> **Texto de origen**:
────────

Cultura

A seis años del fallecimiento de Miguel León-Portilla, compartimos con los lectores de “Crónica” un fragmento de su discurso de ingreso

“La historia y los historiadores en el México antiguo”, de Miguel León-Portilla

El Colegio Nacional. Miguel León-Portilla. (ECN)

El tema que voy a proponer a la consideración de ustedes concierne precisamente al legado espiritual prehispánico. Trataré acerca de lo que fueron la historia y los historiadores en el México antiguo.

Mas antes de exponer lo que he investigado sobre esta materia, me ocuparé de un problema básico, en relación con el concepto central que aquí nos interesa, que es precisamente el de la historia. El problema apunta al sentido que críticamente puede darse a la idea de historia —de obvio origen griego y de connotaciones múltiples en el pensamiento occidental—, al referirla a un fenómeno cultural de un ámbito tan distinto como el de Mesoamérica. Esta cuestión quizás a algunos parezca sutil, por no decir bizantina. De ella, sin embargo, depende en gran parte el valor crítico de este acercamiento. Si empleáramos aquí, sin distingos ni precisiones, los conceptos y términos de historia e historiadores, fácilmente caeríamos en interpretaciones ingenuas.

────────

> **Entradas de datos**:
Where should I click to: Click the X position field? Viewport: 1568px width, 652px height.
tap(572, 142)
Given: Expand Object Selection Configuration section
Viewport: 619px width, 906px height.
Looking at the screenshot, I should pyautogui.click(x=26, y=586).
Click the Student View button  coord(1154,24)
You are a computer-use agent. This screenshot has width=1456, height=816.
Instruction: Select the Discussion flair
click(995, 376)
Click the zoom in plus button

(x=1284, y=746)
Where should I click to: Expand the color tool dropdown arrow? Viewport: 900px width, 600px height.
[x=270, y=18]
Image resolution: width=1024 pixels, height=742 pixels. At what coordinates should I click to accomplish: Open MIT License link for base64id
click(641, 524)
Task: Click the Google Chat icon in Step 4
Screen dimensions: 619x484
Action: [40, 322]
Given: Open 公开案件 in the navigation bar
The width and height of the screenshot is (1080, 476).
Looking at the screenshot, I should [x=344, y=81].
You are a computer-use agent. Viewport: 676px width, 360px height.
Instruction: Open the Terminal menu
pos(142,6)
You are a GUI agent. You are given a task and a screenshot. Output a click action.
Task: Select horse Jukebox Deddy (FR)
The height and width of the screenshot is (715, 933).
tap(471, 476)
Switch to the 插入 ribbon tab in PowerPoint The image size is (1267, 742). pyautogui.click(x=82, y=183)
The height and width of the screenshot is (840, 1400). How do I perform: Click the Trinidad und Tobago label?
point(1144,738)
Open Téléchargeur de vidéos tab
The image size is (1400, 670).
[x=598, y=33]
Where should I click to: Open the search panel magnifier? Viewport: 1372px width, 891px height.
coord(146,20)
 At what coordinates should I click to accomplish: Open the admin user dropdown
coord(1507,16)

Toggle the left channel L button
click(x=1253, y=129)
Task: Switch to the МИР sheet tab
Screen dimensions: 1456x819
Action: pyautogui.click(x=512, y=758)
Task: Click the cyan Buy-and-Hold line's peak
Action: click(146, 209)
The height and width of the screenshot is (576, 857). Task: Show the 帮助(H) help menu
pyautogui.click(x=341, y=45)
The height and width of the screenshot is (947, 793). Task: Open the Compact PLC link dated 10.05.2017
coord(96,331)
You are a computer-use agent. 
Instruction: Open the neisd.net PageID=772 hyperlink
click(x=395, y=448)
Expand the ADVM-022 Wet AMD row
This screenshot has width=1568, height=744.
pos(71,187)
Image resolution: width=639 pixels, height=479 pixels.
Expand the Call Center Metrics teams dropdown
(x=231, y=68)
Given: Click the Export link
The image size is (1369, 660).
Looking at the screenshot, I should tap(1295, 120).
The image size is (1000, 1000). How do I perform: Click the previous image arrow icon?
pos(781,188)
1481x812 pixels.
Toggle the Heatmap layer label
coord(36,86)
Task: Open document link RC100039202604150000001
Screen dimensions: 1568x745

────────

> **Ejercicio 1**:
Indica si cada afirmación coincide con el fragmento de León-Portilla. Responde sí o no y cita las palabras del fragmento que lo deciden.
(a) El orador anuncia que tratará sobre la historia y los historiadores en el México antiguo.
(b) El orador afirma que la idea de historia es de origen náhuatl.
(c) El orador sostiene que emplear sin precisiones los términos de historia e historiadores llevaría a interpretaciones ingenuas.
> **Ejercicio 2**:
Prolonga el fragmento de León-Portilla sobre la historia en el México antiguo a partir de su última oración.
El material no tiene relación con el fragmento de León-Portilla.

> **Resultado 1**:
(a) Sí: «Trataré acerca de lo que fueron la historia y los historiadores en el México antiguo.»
(b) No: «de obvio origen griego y de connotaciones múltiples en el pensamiento occidental».
(c) Sí: «Si empleáramos aquí, sin distingos ni precisiones, los conceptos y términos de historia e historiadores, fácilmente caeríamos en interpretaciones ingenuas.»

> **Resultado 2**:
Correríamos el peligro de querer redescubrir en lo indígena lo que fue propio de culturas diferentes y soslayaríamos lo que más importa: las características que tuvo en el mundo prehispánico el empeño de conservar la memoria del pasado. Partiré de un hecho que podemos aceptar como cierto. En el México antiguo, desde el período olmeca, anterior a la era cristiana, existió un afán por no dejar que se borrara el recuerdo de lo que había acontecido. Tal actitud puede percibirse hoy de múltiples formas. Lugar especial tienen la conocida precisión de sus sistemas cronológicos, las inscripciones en piedra, los códices o libros en que se consignaron los hechos pretéritos, así como no pocas tradiciones orales, también recordación de sucesos. A estas formas de evidencia se suman las noticias que específicamente hablan de sacerdotes y sabios dedicados a indagar y a hacer posibles tales testimonios.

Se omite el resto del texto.